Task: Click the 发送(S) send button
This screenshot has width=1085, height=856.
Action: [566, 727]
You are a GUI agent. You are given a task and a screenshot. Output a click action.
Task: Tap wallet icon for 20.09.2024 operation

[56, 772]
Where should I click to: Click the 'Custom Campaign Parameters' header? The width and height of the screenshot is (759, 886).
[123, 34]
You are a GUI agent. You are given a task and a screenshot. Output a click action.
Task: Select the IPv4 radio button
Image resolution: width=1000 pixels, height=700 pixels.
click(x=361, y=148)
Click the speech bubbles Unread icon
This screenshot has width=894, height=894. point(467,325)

---

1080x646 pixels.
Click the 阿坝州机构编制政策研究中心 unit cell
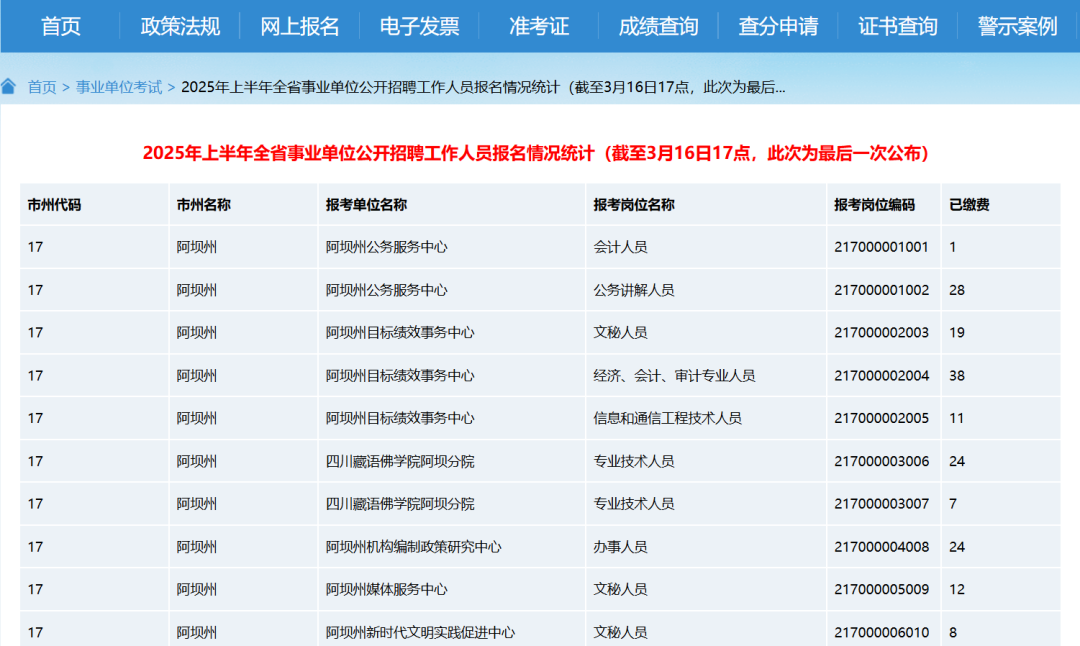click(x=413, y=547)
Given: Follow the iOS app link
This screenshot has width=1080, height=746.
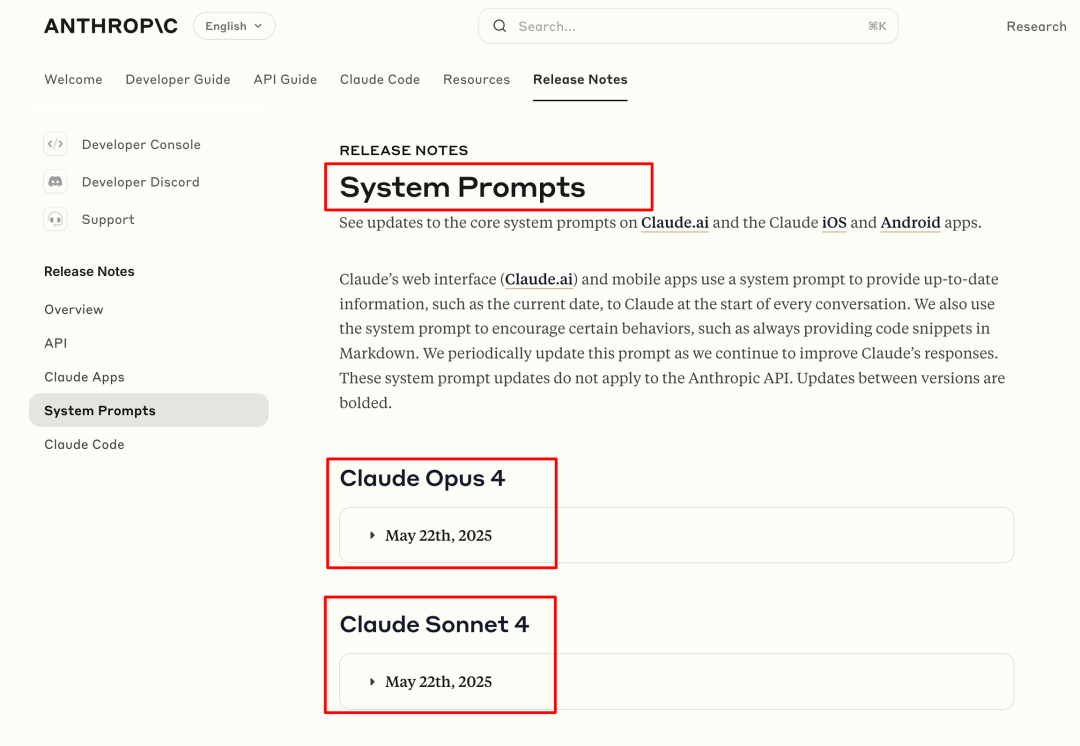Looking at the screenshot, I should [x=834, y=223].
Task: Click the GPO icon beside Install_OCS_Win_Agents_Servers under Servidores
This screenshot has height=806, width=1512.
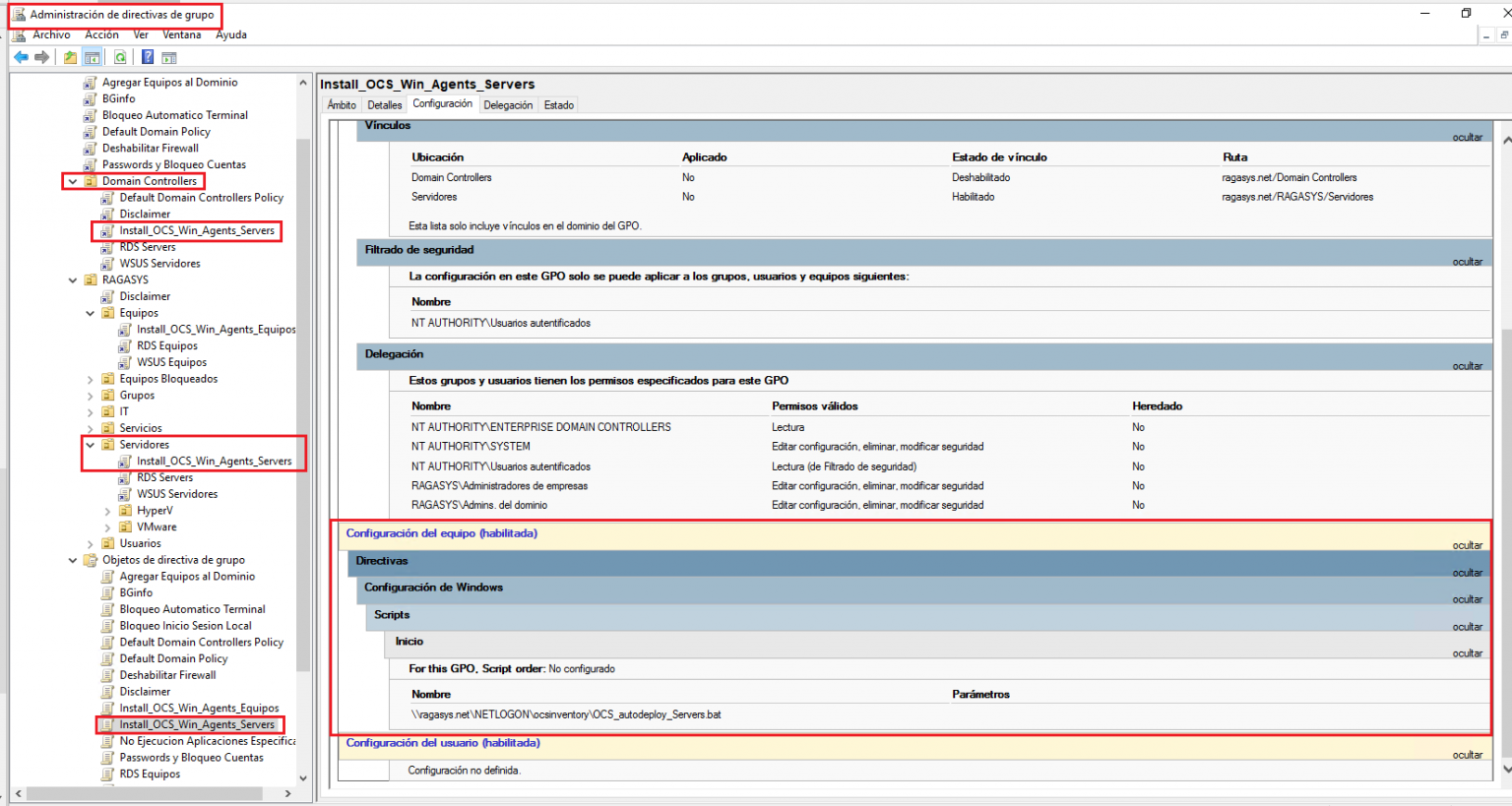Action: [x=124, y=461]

==

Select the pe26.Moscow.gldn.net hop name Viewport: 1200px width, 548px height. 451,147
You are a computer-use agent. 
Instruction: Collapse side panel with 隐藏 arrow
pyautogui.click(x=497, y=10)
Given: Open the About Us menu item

■ **Your objective**:
Each line in the records that carries "button" must be copied out.

■ **Answer for the task**:
Task: Click the 发送(S) send button
Task: Select the IPv4 radio button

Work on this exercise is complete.